Using the percentage of shared k-mers as an OGRI for species delineation first required to determine the optimal k-mers size. This was performed by comparing the percentage of shared k-mers to a widely acknowledged OGRI, ANIb [4], between 934 Pseudomonas genome sequences. Since species delineation threshold was initially proposed following the observation of a gap in the distribution of pairwise comparison values [23], the distribution profiles obtained with k-mers lengths ranging from 10 to 20 were compared to ANIb values. Short k-mers (k < 12) were evenly shared by most strains and then not discriminative (Fig. 1). As the size of the k-mers increased, a multimodal distribution based on four peaks were observed (Fig. 1). The first peak is related to genomes sequences that do not belong to the same species. Then, depending on k length, the second and third peaks (e.g. 50% and 80% for k = 15) corresponded to genome sequences associated to the same species and subspecies, respectively. The fourth peak at 100% of shared k-mers was related to identical genome sequences.

Figure 1: Distribution of shared k-mers values.

Relatedness between genome sequences were estimated with ANIb (green) or shared k-mers (blue). The x axis represents ANIb or percentage of shared k-mers while the y axis represents the number of values by class in the subset of 934 Pseudomonas genomic comparison.

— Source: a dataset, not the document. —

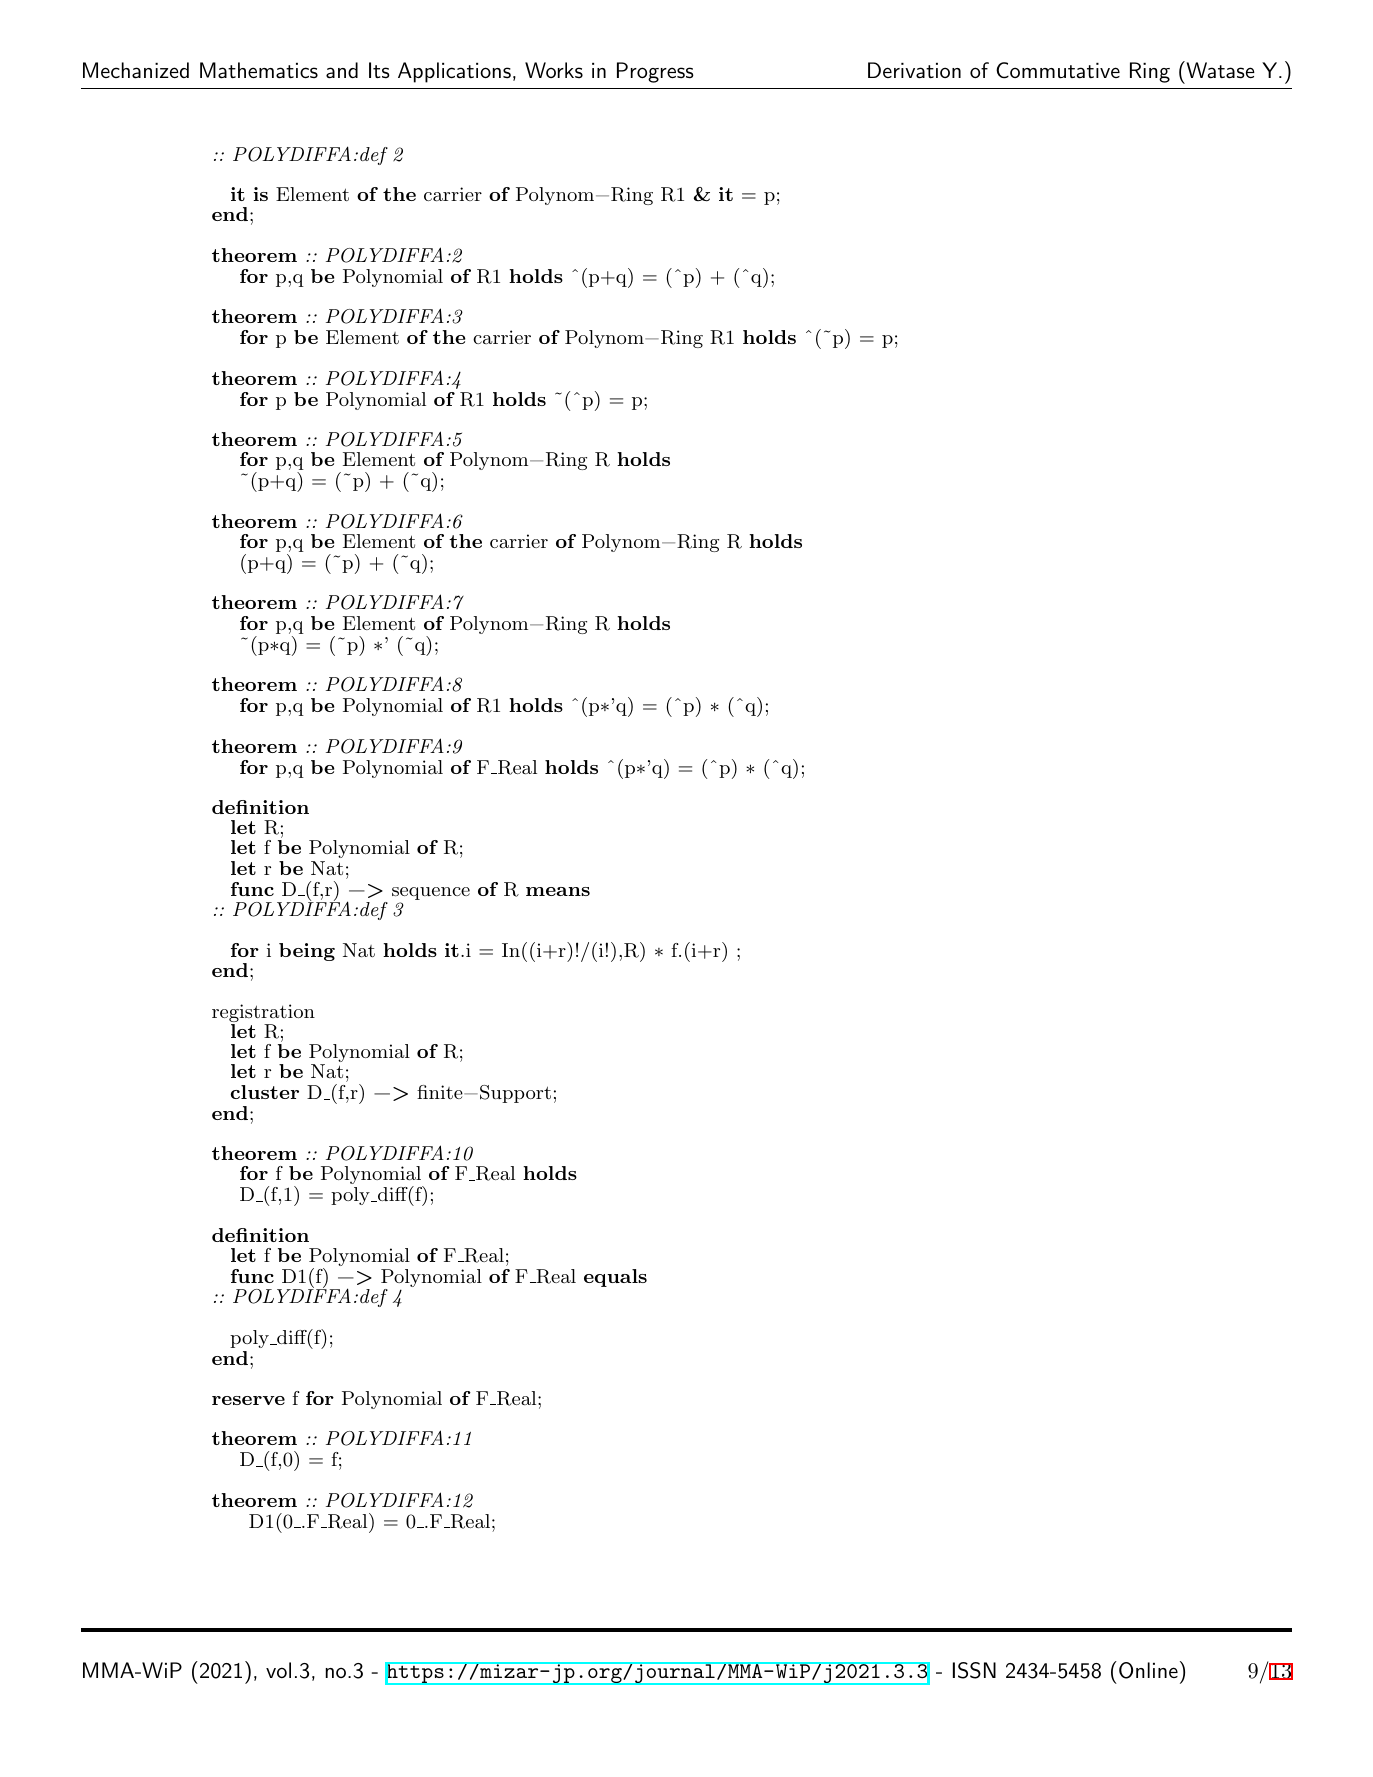  I want to click on Derivation, so click(914, 70).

Fifty percent of 15-mers is closed to ANIb value of 0.95 (Fig. 2), a threshold commonly employed for delineating bacterial species level [4]. More precisely the median percentage of shared 15-mers is 49% [34%-66%] for ANIb value ranging from 0.94 to 0.96. In addition, 15-mers allows the investigation of inter-and infra-specific relationship at lower and higher percentage of shared 15-mers, respectively.

Figure 2: Comparison of various k-mers length and ANIb values.

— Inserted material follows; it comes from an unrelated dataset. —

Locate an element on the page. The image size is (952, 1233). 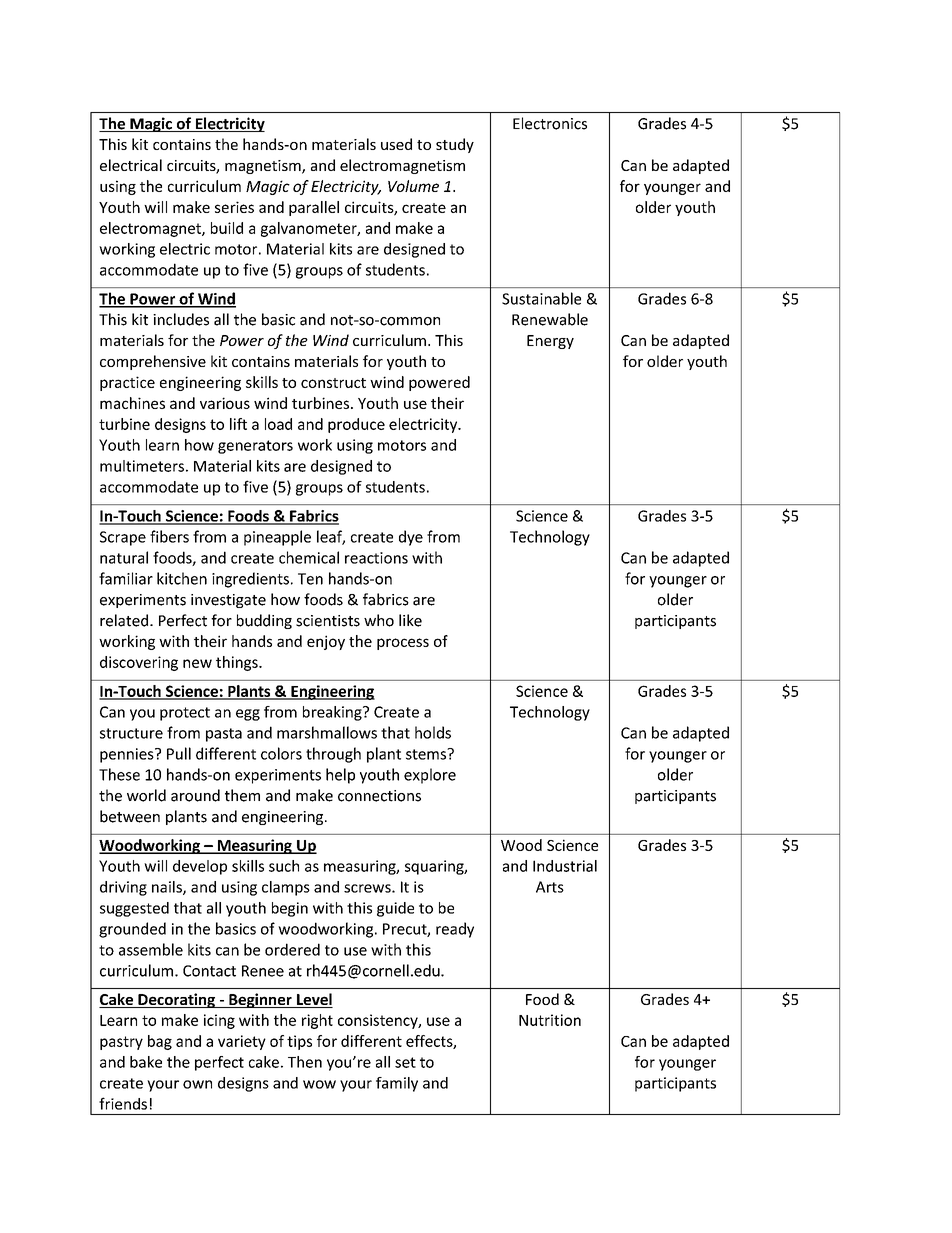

Pairwise similarities between genome sequences were assessed with average nucleotidic identity based on BLAST (ANIb, x-axis) and percentage of shared k-mers of length 10 (A), 15 (B) and 20 (C). The red line corresponds to ANIb of 0.95, a threshold commonly employed for delineating species level.

Computing time of 15-mers for 934 genome sequences was 4 hours on a DELL Power Edge R510 server, while it took approximately 3 months for obtaining all ANIb pairwise comparisons (500-fold decrease of computing time).

Classification of Pseudomonas genomes

The percentage of shared 15-mers was then used to investigate relatedness between 3,623 Pseudomonas genome sequences publicly available. At a threshold of 50% of 15-mers, we identified 350 cliques. The clique containing the most abundant number of genome sequences was by far related to P. aeruginosa species (n = 2,341), followed by the phylogroups PG1 (n = 111), PG3 (n = 92) and PG2 (n = 74) of P. syringae species complex ([16]; Table S1). At the clustering threshold employed, 185 cliques were composed of a single genome sequence, therefore highlighting the high Pseudomonas strain diversity. Moreover, according to Chao1 index, Pseudomonas species richness is estimated at 629 cliques [+ 57], which indicates that additional strain isolations and sequencing effort are needed to cover the whole diversity of this bacterial genus. Graphical representation of hierarchical clustering by dendrogram for a large dataset is generally not optimal. Here we employed Zoomable circle packing as an alternative to dendrogram for representing similarity between genome sequences (Fig. 3 and FigS1.html). The different clustering thresholds that can be superimposed on the same graphical representation allow the investigation of inter- and intra-groups relationships (Fig. 3 and FigS1.html). This is useful for affiliating specific clique to a group or subgroup of Pseudomonas species.

Figure 3: Hierarchical clustering of Pseudomonas genome sequences.

Zoomable circle packing representation of Pseudomonas genome sequences (n = 3,623). Similarities between genome sequences were assessed by comparing the percentage of shared 15-mers. Each dot represents a genome sequence, which is colored according to its group of species [16,21]. These genome sequences have been grouped at three distinct thresholds for assessing infraspecific (0.75), species-specific (0.5) and interspecies relationships (0.25).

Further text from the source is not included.